PROBLEM TO WORK ON: Give back the entries exactly, ending with the "This screenshot has height=464, width=1404." line.

GIVEN INFORMATION:
□ □ □

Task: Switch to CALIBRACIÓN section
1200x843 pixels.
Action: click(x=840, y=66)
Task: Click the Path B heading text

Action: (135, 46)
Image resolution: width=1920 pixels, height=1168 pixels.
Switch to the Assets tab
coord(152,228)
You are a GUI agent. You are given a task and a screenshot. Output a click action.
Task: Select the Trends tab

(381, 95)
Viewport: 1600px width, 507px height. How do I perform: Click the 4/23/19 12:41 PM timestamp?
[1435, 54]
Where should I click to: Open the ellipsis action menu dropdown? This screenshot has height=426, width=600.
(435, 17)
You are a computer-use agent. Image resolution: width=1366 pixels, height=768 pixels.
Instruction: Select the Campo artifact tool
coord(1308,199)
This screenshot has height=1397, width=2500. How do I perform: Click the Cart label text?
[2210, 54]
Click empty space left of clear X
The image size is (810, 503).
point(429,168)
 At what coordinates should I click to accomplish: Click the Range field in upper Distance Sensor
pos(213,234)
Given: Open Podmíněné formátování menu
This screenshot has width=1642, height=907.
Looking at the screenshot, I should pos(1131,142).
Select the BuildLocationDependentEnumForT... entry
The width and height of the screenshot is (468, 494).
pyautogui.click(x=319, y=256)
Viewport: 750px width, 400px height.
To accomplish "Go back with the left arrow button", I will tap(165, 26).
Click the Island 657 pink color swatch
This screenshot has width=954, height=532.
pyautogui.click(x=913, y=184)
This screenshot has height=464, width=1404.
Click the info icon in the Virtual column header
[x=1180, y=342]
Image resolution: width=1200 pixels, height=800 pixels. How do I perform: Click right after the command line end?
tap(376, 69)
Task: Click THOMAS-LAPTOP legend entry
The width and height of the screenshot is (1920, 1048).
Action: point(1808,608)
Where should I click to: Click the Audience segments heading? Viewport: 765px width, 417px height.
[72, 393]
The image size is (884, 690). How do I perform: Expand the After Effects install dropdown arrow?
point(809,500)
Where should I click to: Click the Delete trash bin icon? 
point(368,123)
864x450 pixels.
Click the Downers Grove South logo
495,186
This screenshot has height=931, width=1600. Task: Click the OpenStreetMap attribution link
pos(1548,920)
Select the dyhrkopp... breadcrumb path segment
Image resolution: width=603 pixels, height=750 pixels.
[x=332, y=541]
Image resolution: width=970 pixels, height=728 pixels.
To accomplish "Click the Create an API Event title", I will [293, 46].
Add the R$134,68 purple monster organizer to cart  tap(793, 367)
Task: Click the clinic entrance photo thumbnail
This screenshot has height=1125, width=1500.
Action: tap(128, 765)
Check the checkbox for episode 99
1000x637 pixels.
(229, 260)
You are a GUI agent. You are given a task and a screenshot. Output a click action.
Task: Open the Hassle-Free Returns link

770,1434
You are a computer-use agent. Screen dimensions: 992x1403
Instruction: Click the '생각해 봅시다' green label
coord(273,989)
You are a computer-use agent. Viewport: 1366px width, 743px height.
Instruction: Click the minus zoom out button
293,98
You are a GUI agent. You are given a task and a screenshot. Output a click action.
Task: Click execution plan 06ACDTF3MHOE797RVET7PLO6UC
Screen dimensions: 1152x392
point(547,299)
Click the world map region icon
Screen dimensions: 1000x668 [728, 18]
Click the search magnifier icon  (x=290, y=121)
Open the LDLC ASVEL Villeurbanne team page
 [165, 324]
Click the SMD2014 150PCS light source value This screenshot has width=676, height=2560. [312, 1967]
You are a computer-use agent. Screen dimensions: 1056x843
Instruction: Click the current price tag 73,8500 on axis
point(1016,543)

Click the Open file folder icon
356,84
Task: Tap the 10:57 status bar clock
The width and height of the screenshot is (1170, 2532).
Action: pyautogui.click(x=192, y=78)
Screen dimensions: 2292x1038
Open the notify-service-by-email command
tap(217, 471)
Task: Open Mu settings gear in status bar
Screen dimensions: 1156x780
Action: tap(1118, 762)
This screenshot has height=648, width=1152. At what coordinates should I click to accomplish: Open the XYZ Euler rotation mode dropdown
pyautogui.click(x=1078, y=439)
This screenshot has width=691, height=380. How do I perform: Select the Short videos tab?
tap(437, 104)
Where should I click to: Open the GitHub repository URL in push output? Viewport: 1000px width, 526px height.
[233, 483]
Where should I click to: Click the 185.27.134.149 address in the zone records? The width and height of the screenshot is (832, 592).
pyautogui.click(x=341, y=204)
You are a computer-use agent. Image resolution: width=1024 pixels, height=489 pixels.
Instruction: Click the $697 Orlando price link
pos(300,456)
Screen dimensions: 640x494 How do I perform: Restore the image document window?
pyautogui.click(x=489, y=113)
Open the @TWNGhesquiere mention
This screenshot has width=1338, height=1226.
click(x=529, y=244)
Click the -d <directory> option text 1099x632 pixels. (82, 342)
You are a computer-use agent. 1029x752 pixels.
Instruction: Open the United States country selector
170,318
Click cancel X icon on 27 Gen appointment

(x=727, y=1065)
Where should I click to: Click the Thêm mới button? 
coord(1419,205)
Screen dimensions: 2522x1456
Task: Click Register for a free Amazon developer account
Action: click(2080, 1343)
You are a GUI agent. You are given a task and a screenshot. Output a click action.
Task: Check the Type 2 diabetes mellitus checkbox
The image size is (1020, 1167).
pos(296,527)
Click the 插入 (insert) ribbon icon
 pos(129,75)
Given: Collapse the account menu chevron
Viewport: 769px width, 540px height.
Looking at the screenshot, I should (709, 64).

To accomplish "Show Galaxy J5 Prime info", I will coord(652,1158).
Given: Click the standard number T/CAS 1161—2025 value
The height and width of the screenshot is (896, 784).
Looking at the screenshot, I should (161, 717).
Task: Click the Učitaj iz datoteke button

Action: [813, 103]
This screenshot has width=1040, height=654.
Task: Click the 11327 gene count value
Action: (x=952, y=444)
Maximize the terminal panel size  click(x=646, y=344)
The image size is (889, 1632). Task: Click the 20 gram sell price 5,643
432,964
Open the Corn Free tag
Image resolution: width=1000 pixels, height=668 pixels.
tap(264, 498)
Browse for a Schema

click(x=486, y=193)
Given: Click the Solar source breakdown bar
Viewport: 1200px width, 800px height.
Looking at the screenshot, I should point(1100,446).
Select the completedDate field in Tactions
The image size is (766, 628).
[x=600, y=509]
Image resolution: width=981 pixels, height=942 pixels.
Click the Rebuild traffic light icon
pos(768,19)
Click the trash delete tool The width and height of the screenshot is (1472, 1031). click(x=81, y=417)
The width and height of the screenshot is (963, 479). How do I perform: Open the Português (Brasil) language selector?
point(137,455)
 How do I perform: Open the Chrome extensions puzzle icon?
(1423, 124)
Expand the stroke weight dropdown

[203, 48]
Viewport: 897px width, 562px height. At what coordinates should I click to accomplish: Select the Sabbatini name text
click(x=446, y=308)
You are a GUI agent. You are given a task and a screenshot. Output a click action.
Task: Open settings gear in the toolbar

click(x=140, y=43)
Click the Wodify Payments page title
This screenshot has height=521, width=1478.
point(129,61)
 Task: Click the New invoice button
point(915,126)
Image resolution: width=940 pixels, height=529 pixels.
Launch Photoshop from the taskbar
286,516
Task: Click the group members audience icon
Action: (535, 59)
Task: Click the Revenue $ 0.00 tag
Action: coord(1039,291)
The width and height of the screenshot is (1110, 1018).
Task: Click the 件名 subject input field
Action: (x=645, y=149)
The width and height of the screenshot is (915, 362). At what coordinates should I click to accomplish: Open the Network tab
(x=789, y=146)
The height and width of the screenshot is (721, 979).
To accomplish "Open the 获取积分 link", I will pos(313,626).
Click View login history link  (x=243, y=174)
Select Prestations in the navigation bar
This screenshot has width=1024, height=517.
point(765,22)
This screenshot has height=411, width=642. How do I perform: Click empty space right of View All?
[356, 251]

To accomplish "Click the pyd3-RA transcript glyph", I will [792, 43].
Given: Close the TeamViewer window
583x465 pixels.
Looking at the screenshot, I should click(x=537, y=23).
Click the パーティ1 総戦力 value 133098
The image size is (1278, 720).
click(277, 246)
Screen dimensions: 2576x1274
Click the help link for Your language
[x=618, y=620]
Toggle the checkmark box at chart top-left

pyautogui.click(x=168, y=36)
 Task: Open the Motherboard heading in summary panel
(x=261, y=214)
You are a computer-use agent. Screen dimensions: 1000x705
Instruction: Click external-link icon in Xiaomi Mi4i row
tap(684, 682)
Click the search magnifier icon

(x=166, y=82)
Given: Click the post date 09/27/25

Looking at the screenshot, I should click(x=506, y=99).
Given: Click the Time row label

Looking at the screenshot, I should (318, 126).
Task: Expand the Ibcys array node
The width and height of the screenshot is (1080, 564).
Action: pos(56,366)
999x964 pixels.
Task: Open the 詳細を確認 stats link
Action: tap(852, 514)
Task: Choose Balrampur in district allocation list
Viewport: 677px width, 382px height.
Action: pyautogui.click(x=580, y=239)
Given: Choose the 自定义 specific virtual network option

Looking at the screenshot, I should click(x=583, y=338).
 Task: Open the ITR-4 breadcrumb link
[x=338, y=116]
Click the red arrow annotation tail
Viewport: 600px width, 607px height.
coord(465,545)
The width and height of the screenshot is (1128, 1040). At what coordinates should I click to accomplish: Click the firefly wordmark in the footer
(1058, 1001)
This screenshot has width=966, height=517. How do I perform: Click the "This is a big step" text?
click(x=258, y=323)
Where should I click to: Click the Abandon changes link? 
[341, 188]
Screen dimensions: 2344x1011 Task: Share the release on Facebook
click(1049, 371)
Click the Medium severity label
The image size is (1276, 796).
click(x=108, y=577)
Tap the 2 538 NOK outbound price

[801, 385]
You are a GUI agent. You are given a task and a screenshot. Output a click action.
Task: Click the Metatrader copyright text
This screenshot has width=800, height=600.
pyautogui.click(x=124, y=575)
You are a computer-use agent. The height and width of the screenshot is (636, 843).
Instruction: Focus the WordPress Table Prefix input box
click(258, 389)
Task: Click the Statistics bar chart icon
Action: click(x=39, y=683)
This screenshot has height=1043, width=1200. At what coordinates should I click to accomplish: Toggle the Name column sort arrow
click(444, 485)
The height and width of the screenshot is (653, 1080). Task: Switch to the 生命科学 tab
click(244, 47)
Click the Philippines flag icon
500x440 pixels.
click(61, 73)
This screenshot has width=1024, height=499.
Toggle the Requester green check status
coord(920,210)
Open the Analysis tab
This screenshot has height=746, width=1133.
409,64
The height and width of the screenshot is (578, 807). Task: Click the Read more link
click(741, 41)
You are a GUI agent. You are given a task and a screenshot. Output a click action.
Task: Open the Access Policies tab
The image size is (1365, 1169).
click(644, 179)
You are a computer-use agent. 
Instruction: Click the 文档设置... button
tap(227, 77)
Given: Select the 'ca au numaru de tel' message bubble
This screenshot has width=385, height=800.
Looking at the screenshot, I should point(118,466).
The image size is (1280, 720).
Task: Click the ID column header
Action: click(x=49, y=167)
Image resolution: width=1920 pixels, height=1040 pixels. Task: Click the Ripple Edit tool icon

□ □ □

TASK SOLUTION:
Task: Switch to CALIBRACIÓN section
1200x843 pixels.
Action: click(x=840, y=66)
Task: Click the Path B heading text

Action: (135, 46)
Image resolution: width=1920 pixels, height=1168 pixels.
Switch to the Assets tab
coord(152,228)
You are a GUI agent. You are given a task and a screenshot. Output a click action.
Task: Select the Trends tab

(381, 95)
Viewport: 1600px width, 507px height. How do I perform: Click the 4/23/19 12:41 PM timestamp?
[1435, 54]
Where should I click to: Open the ellipsis action menu dropdown? This screenshot has height=426, width=600.
(435, 17)
You are a computer-use agent. Image resolution: width=1366 pixels, height=768 pixels.
Instruction: Select the Campo artifact tool
coord(1308,199)
This screenshot has height=1397, width=2500. How do I perform: Click the Cart label text?
[2210, 54]
Click empty space left of clear X
The image size is (810, 503).
point(429,168)
 At what coordinates should I click to accomplish: Click the Range field in upper Distance Sensor
pos(213,234)
Given: Open Podmíněné formátování menu
This screenshot has width=1642, height=907.
Looking at the screenshot, I should pos(1131,142).
Select the BuildLocationDependentEnumForT... entry
The width and height of the screenshot is (468, 494).
pyautogui.click(x=319, y=256)
Viewport: 750px width, 400px height.
To accomplish "Go back with the left arrow button", I will tap(165, 26).
Click the Island 657 pink color swatch
This screenshot has width=954, height=532.
pyautogui.click(x=913, y=184)
This screenshot has height=464, width=1404.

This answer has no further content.